**REQUIRED TASKS:**
**a)** Answer these from the passage on inserting data into a file, one answer per line, marked the same way:
(i) What is used to put the temp file in place of the master file's name?
(ii) Which module lets you treat the file like an array?
(iii) Which two modules are suggested for the database approach?
**b)** Reproduce word for word the part of the passage on inserting data into a file that opens with the words containing "- The most scalable" and closes with "be very fast.".

Top of SELECTED PASSAGE

Neither of these outcomes are what you want. For that reason, you have to implement one of several more appropriate strategies:
- You can open the file for reading, open a temp file for writing, and line by line read through the file and write it back out to the tempfile. When you arrive at the position where you want to insert data, write out that inserted data, and then continue writing out the remainder of the file's contents until the temp file contains an exact copy of the master file plus the inserted line. Then close both files and use rename to rename the tempfile over the master file's name. This approach doesn't scale well if you have lots of inserts to be doing and the file becomes quite large.
- You can use Tie::File to treat the file like an array, and as merlyn stated, "splice to your heart's content". This approach also doesn't scale well if there are lots of inserts. But if your file really isn't going to grow terribly large, and you're not really concerned with speed, this is a very convenient and simple approach.
- Another approach is to always just append, but when you do so, append in the form of "employee name: comment". Then when you read the file back in, there will be multiple comments on a given employee name, and the comments may be interspersed in multiple places throughout the file. That's not a problem if you retrieve the employee name into a hash key whos value is a reference to an anonymous array containing all of the comments. You just scan through the file and find all of the comments prefixed with a particular employee's name. This again doesn't scale real well, but at least for insertion is faster than the previous two methods. And even if the file gets pretty big, it shouldn't take terribly long to scan through it for all of the comments attributed to a particular employee.
- The most scalable solution would be to adopt a database approach. And for simplicity in this respect, you might consider DBI along with DBD::SQLite. DBD::SQLite is a great little database implementation encased in a single module. It's easy to install, and not as intimidating as installing a database with a daemon. With this solution INSERTS won't be as inefficient as they are with flat files, and SELECTS (queries) will be very fast.
I hope this gives you some ideas to work with.

Bottom of SELECTED PASSAGE
Top of EXTRACTED DATA

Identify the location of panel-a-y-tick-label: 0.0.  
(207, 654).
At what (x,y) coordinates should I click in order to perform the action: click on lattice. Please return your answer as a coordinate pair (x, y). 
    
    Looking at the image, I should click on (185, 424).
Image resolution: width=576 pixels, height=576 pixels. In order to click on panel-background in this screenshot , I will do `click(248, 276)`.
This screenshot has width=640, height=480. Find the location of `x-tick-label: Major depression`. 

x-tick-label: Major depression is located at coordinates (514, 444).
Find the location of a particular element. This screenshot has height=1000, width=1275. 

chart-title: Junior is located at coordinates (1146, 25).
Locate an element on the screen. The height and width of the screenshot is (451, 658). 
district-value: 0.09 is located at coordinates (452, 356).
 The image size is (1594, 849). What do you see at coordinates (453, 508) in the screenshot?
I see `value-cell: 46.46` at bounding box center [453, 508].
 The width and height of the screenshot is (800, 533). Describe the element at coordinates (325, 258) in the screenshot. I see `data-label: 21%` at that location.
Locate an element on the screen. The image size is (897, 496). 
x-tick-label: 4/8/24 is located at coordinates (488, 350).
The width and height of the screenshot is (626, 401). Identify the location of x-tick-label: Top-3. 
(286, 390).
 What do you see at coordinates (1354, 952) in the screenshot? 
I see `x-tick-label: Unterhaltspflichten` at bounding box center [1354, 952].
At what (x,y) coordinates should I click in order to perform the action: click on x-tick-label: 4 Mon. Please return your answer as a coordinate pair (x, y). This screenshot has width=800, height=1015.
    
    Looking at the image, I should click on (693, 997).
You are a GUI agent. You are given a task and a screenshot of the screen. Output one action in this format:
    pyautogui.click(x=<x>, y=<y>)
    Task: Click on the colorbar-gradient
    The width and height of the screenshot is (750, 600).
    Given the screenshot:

Bottom of EXTRACTED DATA

**SOLUTIONS TO EACH TASK:**
**a)**
(i) rename
(ii) Tie::File
(iii) DBI and DBD::SQLite

**b)**
- The most scalable solution would be to adopt a database approach. And for simplicity in this respect, you might consider DBI along with DBD::SQLite. DBD::SQLite is a great little database implementation encased in a single module. It's easy to install, and not as intimidating as installing a database with a daemon. With this solution INSERTS won't be as inefficient as they are with flat files, and SELECTS (queries) will be very fast.